SOAL TERTULIS 1 —
Sebutkan semua tokoh yang terlibat dalam peristiwa pada teks tentang menjaga kepercayaan orang lain.

TEKS YANG DIBERIKAN —
- - - - - - -

Coba KLIK !!!! Rasakan yang Akan terjadi

Jumat, 19 Maret 2010

Menjaga Kepercayaan Orang Lain

Sepuluh hari terakhir bulan Ramadhan, Rasulullah saw masih berjaga di masjid. la dikunjungi oleh salah seorang istrinya yang bernama Shafiyyah. Ketika Rasulullah saw mengantarkan istrinya pulang ke rumah, mereka bertemu dengan dua orang sahabat di tengah perjalanan.

Rasulullah saw segera menghentikan langkah mereka dan berkata, "Ini istriku, Shafiyah," sambil membuka cadar (penutup wajah) istrinya. Beliau melakukan hal itu karena khawatir akan timbul prasangka bahwa beliau berjalan dengan wanita nonmahram sepulangnya dari masjid. Oleh karena itu, beliau menunjukkan jati diri wanita yang 'sedang berjalan bersamanya, yang pada saat itu adalah istrinya.

Kedua sahabat berkata, "Allah melarang kami berburuk sangka tentang engkau, wahai Rasulullah."

- - - - - - -

ENTRI UNTUK TUGAS —
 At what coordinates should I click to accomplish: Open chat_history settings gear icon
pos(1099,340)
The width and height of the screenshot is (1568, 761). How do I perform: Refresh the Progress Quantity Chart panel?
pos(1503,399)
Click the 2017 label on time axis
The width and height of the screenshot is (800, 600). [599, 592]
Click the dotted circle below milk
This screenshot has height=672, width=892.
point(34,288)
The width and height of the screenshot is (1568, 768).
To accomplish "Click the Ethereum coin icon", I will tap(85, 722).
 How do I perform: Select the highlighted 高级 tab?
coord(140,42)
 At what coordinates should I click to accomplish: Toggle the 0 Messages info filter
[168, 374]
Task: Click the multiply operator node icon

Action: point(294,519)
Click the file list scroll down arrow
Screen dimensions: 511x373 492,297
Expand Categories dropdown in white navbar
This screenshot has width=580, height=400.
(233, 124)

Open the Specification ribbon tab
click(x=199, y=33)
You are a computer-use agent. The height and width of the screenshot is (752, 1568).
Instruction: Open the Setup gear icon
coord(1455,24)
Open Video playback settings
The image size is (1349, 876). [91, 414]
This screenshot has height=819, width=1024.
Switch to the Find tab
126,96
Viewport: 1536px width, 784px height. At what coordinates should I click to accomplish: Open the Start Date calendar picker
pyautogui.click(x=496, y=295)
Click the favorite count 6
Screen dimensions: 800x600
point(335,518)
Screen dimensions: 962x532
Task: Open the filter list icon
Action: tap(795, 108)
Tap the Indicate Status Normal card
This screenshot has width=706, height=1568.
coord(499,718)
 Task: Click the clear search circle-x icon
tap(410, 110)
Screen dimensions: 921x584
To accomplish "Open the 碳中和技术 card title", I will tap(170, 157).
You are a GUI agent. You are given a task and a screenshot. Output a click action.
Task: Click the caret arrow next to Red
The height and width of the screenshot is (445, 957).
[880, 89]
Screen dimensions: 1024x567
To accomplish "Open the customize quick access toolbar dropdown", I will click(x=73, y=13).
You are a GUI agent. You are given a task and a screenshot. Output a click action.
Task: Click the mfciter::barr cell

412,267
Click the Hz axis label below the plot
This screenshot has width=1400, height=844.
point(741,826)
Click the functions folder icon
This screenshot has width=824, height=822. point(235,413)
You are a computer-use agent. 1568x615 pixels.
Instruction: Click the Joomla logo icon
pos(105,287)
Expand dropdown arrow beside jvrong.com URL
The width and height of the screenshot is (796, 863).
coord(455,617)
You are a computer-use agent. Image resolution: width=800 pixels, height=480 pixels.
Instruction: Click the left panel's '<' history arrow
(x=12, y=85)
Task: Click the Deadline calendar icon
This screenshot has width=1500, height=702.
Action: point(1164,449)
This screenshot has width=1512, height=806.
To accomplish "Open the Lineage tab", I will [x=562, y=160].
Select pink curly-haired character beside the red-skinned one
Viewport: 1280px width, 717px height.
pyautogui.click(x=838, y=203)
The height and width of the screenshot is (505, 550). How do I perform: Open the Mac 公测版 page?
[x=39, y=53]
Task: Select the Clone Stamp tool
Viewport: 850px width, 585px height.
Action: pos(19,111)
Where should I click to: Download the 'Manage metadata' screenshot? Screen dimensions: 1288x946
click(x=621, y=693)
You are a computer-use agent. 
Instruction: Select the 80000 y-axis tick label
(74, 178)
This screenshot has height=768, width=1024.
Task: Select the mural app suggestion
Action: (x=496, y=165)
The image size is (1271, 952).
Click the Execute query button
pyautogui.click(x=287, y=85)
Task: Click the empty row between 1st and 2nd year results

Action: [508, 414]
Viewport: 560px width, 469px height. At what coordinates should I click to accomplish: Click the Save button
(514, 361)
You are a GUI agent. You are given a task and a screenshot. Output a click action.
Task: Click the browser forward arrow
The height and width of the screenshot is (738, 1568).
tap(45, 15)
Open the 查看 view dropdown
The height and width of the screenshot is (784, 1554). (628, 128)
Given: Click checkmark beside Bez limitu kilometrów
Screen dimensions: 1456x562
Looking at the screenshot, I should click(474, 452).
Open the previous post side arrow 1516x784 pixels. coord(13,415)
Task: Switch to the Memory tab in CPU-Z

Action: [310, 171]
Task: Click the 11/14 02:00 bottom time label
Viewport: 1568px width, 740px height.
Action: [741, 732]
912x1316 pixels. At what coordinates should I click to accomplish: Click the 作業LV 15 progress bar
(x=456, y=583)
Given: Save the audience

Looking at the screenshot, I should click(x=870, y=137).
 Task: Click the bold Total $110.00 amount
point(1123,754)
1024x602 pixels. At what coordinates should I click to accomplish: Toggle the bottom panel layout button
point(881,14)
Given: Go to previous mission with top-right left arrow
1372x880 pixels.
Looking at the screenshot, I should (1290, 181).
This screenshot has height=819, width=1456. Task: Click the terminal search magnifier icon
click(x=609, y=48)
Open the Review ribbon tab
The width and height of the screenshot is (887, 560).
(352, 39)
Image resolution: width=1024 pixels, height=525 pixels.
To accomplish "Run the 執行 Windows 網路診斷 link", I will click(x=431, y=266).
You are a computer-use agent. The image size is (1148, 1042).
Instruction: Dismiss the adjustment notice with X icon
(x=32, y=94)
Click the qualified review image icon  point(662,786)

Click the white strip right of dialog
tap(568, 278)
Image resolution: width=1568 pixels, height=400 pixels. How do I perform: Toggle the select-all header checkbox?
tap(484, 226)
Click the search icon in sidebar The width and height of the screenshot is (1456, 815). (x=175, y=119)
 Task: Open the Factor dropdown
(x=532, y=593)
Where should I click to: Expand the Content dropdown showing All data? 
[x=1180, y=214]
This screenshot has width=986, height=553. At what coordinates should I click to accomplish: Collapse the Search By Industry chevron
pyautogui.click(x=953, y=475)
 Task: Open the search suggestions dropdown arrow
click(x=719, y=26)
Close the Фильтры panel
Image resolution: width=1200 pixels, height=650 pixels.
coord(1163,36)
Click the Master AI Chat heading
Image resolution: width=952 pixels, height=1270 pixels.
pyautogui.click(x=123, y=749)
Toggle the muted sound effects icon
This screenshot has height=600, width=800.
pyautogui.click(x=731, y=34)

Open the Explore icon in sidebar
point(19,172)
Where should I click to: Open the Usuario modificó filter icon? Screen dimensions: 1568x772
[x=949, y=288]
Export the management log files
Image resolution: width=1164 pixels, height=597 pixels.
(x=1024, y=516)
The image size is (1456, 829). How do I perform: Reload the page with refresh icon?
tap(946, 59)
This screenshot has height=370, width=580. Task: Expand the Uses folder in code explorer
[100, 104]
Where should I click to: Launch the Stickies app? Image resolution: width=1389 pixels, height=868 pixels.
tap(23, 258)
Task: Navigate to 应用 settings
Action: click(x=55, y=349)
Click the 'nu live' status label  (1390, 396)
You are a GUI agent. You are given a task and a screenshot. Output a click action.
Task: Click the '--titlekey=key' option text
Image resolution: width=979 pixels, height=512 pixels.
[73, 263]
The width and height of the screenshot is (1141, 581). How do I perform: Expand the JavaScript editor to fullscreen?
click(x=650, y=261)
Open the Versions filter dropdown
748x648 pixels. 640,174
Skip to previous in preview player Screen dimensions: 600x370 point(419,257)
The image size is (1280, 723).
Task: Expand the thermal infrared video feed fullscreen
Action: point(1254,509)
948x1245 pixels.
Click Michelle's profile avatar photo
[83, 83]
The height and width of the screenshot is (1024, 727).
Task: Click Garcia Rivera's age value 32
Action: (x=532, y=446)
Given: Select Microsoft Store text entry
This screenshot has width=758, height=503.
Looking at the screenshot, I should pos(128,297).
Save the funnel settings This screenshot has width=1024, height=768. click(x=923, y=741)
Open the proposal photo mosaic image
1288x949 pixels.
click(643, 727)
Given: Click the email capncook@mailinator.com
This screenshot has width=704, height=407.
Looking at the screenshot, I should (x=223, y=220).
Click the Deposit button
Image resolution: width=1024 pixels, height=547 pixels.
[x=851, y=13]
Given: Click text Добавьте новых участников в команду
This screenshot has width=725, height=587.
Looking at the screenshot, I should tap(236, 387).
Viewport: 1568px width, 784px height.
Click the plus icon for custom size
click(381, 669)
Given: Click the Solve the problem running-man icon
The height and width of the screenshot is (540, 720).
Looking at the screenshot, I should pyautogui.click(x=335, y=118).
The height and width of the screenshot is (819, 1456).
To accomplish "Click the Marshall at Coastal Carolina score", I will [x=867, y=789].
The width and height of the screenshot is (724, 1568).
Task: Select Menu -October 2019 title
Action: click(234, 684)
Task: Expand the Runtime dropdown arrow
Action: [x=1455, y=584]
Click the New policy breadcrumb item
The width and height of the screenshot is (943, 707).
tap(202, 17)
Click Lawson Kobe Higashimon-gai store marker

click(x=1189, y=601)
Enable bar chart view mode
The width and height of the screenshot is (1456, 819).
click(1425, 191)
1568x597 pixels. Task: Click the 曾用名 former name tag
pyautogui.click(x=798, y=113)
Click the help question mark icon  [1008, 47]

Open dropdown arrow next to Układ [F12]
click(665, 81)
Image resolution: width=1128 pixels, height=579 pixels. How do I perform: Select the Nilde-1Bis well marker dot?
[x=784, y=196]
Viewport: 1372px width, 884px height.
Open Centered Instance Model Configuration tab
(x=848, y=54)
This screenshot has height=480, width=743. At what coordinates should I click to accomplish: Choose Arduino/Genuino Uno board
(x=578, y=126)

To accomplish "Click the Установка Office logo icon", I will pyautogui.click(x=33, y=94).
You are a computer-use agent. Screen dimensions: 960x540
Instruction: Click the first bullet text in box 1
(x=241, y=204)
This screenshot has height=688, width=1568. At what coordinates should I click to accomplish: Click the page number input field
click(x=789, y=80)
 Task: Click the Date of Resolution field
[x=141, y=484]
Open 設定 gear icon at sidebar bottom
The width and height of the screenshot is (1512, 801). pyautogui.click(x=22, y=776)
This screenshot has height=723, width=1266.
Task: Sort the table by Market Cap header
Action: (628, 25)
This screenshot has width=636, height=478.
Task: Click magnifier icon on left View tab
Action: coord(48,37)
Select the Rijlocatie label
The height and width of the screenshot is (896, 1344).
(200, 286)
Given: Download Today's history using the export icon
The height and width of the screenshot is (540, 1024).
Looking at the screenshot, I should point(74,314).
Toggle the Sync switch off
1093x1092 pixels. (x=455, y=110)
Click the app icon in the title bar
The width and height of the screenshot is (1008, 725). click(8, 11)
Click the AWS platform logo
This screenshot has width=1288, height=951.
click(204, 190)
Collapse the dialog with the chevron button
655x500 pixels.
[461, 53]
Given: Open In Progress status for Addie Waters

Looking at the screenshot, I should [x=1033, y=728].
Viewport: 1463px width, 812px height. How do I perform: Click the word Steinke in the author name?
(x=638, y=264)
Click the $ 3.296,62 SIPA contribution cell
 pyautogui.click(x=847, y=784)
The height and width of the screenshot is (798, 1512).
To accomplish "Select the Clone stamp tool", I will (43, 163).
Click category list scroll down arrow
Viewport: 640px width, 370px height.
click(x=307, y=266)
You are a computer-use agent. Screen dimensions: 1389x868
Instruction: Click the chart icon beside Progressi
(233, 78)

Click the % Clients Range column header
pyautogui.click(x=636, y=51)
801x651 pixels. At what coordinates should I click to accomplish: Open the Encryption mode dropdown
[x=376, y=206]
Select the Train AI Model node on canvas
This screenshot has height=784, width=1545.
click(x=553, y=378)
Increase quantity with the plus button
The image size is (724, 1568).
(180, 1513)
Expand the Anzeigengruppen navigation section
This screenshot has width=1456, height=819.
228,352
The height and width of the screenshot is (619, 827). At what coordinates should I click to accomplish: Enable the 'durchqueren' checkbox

- - - - - - -

SOAL TERTULIS 2 —
Keluarkan sebagai daftar JSON berisi string, satu string untuk setiap baris dan tanpa baris kosong, rentang entri dari awal entri sampai dengan baris yang memuat "pos(1503,399)".

JAWABAN TERTULIS 1 —
- Rasulullah saw
- Shafiyyah, istri Rasulullah saw
- dua orang sahabat

JAWABAN TERTULIS 2 —
[
  " At what coordinates should I click to accomplish: Open chat_history settings gear icon",
  "pos(1099,340)",
  "The width and height of the screenshot is (1568, 761). How do I perform: Refresh the Progress Quantity Chart panel?",
  "pos(1503,399)"
]